The collection encompasses: history; literature (fiction, poetry, drama, graphic novels, creative nonfiction, and other forms of belles lettres
) originating in the Netherlands, Flemish-speaking Belgium, South Africa, and former Dutch colonies; critical, theoretical, and historical writing on Dutch literature; scholarship on the history of the Dutch, Frisian, Flemish and Afrikaans languages; scholarly writing on Netherlandic folklore; biographies of Dutch historical and literary figures.

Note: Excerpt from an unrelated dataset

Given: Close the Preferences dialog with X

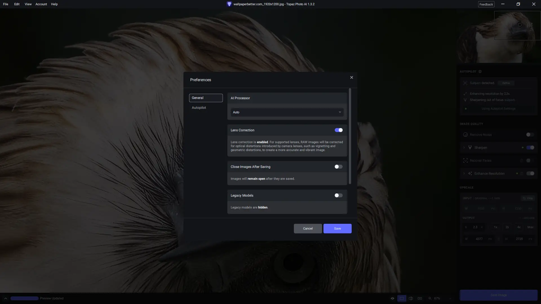Looking at the screenshot, I should point(351,77).
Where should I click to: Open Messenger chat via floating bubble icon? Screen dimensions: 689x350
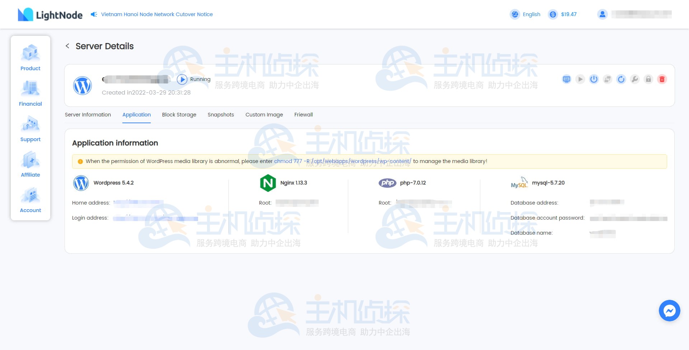tap(669, 311)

The collection is intended to support the general study needs of undergraduates, graduate students, academic staff, and faculty in the College of Arts & Sciences, with particular consideration for the departments of History; German Studies; Theatre, Film & Dance; and Comparative Literature, as well as several related interdisciplinary programs, specifically: Feminist, Gender & Sexuality Studies; the Institute for Comparative Modernities; and the Society for the Humanities.
Canonical Netherlandic literature and its attendant scholarship are represented at study level, with collection emphasis on the canonical authors.
While literary fiction is of primary concern, genres of popular fiction such as mystery are increasingly represented.
The collection spans Netherlandic-language works of literature from the medieval through contemporary periods.
Generally excluded publication formats include textbooks (if designated as such by the publisher); broadsides and chapbooks (with rare exceptions); publications in non-European languages; self-published or vanity press books (unless the author has a direct connection with Cornell); and non-Cornell theses and dissertations (with rare exceptions).
Newly acquired material may be in either physical (book, serial, microform, CD-ROM) or virtual (e-journal, database) format. Audiovisual material (DVD, VHS, CD-ROM) includes stage performances, readings of poetry and fiction, documentaries relevant to the study of Scaninavian-language literature and theater. For new serial subscriptions the default mode is electronic access only (if available) unless physical issues present visual content better suited for research or the physical format is specifically requested by faculty and graduate students.